It was Maurice – who for the first time sat next to her on the seat in Avi’s bus – who had prepared her for the cable car (although Kitty had already been aware that she must ride in it when she booked the tour), Maurice who had brought her fear of heights and of falling into the open and had encouraged her to confront them.
He was a strange man. After the excursion to the ill-fated Canyon of the Inscriptions, and the drive down to Sharm-El-Sheikh, Kitty had looked for him among those who had boarded the bus on the other trips but he had not appeared. She had been aware of an initial feeling of disappointment, which the new sights and fresh discoveries had soon dispelled. Yesterday, after a half-day tour, she had spent the afternoon, her last at leisure, in a deckchair. Dozing, and meditating on the holiday which she had enjoyed more than she had ever hoped she would, and her family which she was looking forward to seeing, she was aware of, but did not listen to, the familiar orchestra of noises from the pool. She wondered if Josh would be at the airport to meet her, whether Sarah had put any weekend food in her flat – it would not, of course, have entered Rachel’s head – whether Carol and Alec would bring her grandchildren, whom she had missed, from Godalming on Sunday afternoon to visit her.

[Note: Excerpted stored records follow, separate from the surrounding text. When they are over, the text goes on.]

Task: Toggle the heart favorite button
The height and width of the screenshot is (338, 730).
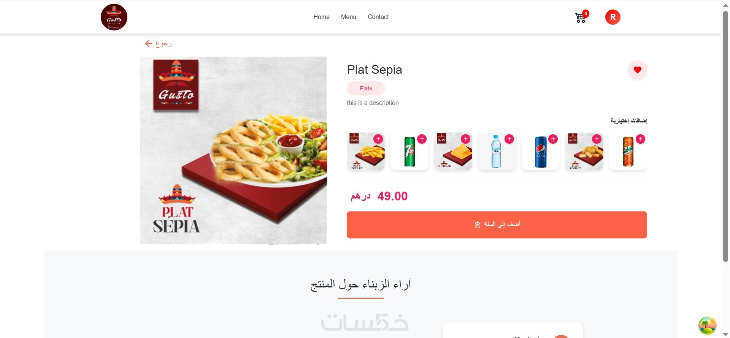Action: [x=637, y=70]
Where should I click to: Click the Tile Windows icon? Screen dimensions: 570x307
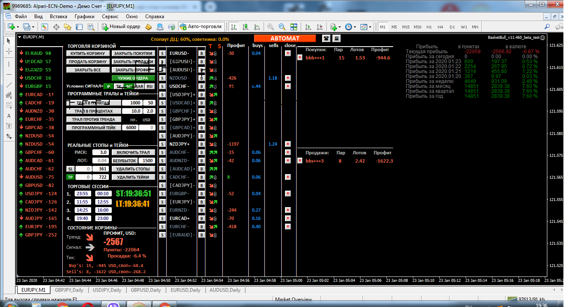click(294, 27)
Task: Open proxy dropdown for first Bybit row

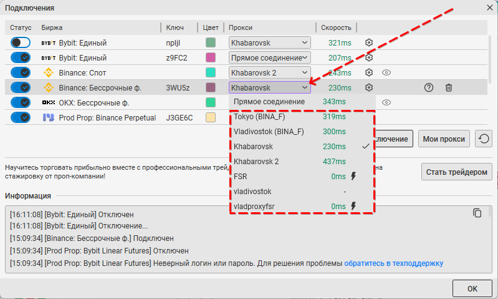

She must have fallen asleep in the sun. She was woken by the public address system with the adenoidal consonants of its announcer. She recalled thinking how disruptive the calls were, how they disturbed the vacational calm, when her attention was suddenly aroused. At first she thought that she had been mistaken. Her mind, affected by the sun, was playing her tricks. She opened her eyes and waited. There was nothing to be heard but the screams of the splashing children from the shallow end of the pool. She must, she thought, have been dreaming, and lay back once more in the chair. She had barely closed her eyes when there was a crackle from the amplifier and a loud and unmistakable request: “Mrs Kitty Shelton to the telephone please…”
It was she who was being summoned, beyond any possible doubt. She took the call at the bar. The pool-man handed her the receiver.
“Kitty…?”
She recognised the Central European accent beneath its New York overlay.
“This is Maurice…”
He wanted to take her for dinner to Yoske’s Fish Bar in the town.
“If bone china is made from ground bones,” Sarah said, “why are we allowed to eat from it?”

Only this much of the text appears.